Dopo circa 70 anni in cui aveva rappresentato la realtà attorno a sé, il Cinema, grazie ad artisti come Federico Fellini e Jean Luc Goddard, cominciò a parlare di se stesso, raccontando al pubblico il mondo che si celava dietro la macchina da presa.
Era nato il metacinema che ha prodotto opere impegnate, come L’uomo con la macchina da presa di Dziga Vertov e altre destinate al grande pubblico, come la saga di Scream di Wes Craven. Un particolare esperimento di metacinema è, anche, l’ultima pellicola diretta e sceneggiata da Quentin Tarantino, per la fotografia di Robert Richardson (L’uomo che sussurrava ai cavalli, Shutter Island) e la scenografia di Barbara Ling (Pomodori verdi fritti alla fermata del treno, Batman e Robin) e i costumi di Arianne Phillips (Hedwig – La diva con qualcosa in più, Animali notturni)
Nella Hollywood di fine anni ’60, la star televisiva in declino Rick Dalton (Leonardo di Caprio) tenta, aiutato dall’amico e stuntman personale Cliff Booth (Brad Pitt), di risalire la china, mentre attorno a loro si consumano le vicende della setta di Charles Manson, dell’attrice Sharon Tate (Margot Robbie) e di suo marito, il regista Roman Polański (Rafał Zawierucha).
Nel suo nono film, Tarantino dà ampio spazio a tutti gli elementi ricorrenti del proprio stile, tra piedi femminili (puliti o meno) in perenne mostra, trunk shots a profusione e interminabili piani sequenza (Pitt ci mette tipo un giorno per attraversare i 100 metri che lo separano dalla casa degli hippies alla sua auto) senza stavolta però citare (o copiare a seconda dei gusti) altri autori ma pescando a piene mani nella propria filmografia (quindi forse copiando due volte) tra opere come The hateful eight, Jackie Brown, e, soprattutto, Bastardi senza gloria.

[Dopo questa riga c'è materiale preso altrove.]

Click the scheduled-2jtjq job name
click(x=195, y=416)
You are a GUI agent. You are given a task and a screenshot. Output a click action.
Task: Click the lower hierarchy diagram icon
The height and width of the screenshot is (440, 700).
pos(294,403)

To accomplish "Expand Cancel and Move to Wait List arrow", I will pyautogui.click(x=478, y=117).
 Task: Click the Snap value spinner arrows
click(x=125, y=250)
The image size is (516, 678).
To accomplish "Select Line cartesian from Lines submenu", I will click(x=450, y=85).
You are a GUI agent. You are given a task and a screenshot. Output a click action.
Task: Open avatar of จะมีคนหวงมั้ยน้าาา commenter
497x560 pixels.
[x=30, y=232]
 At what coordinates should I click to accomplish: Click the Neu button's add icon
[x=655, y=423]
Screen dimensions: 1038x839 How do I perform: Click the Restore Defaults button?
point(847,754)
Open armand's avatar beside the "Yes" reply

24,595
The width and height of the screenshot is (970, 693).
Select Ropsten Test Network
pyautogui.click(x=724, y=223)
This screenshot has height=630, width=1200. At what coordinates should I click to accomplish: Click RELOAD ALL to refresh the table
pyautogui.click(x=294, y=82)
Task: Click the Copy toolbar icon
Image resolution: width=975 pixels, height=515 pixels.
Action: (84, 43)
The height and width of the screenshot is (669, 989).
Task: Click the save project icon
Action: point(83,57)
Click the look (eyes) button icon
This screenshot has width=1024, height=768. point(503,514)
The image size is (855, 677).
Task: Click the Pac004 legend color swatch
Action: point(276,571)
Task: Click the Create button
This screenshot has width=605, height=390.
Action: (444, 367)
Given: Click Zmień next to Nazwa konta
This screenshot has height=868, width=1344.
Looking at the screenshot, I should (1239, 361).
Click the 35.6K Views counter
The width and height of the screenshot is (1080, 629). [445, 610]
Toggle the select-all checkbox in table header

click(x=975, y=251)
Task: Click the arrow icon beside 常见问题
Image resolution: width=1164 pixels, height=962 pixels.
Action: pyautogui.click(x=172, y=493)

Il regista di Knoxville crea, all’interno di una Hollywood fin troppo patinata e idilliaca (in certi momenti ci sembra di essere sul set di Happy Days) una sorta di “bolla meta-cinematografica” in cui vivono i suoi protagonisti immaginari che nel corso della narrazione si gonfia sempre di più fino a inglobare la realtà filmica. Se all’inizio Dalton dialoga con un attore (il mitico Al Pacino) che interpreta il produttore, realmente esistito, Marvin Schwartz, a metà film lo troviamo, invece, inserito digitalmente in una famosa sequenza de La grande fuga e alla fine addirittura protagonista di fatti realmente accaduti.
Questa idea di mescolare finzione e realtà in progressione geometrica si dimostra certamente intrigante e raggiunge il massimo della perfezione e dell’illusione nella scena in cui Di Caprio interpreta il baffuto villain di una serie western, ma la resa complessiva è guastata, oltre che da un finale riciclato e prevedibile, dalla consueta lentezza narrativa (che ci frega di vedere fino all’ultimo fotogramma Booth che da mangiare al cane o Sharon Tate che traccheggia con la cassiera per entrare gratis al cinema?), da dialoghi più noiosi e inutili del foglietto delle istruzioni dell’aspirina e da una colonna sonora, costituita da brani d’epoca come Mrs Robinson di Simon & Garfunkel di o Hush dei Deep Purple, remixati e inseriti alla meno peggio. Ma la critica maggiore che si può muovere al ribelle di Hollywood è quella di aver realizzato una nemmeno troppo velata esaltazione dell’American way degna di un film di Frank Capra, in cui il paradisiaco mondo di celluloide è riservato a chi ha talento e lavora sodo e dove gli stranieri (clamorose e anche dozzinali le prese in giro di Bruce Lee, del Cinema Italiano e dello stesso Polański) non saranno mai all’altezza dei “solidi” personaggi a stelle e strisce. Tra il cast, se Brad Pitt non fa altro che togliersi l’uniforme e indossare (non senza ammiccare al pubblico femminile) sgargianti camicie hawaiane per riproporci un personaggio alla Aldo Raine, è molto brava Margot Robbie nel rappresentare una Sharon Tate solare e innocente mentre è semplicemente eccezionale Leonardo Di Caprio nel ruolo di una ex star in lotta con la propria sindrome di Peter Pan a cui il proprio stuntman fa praticamente da padre.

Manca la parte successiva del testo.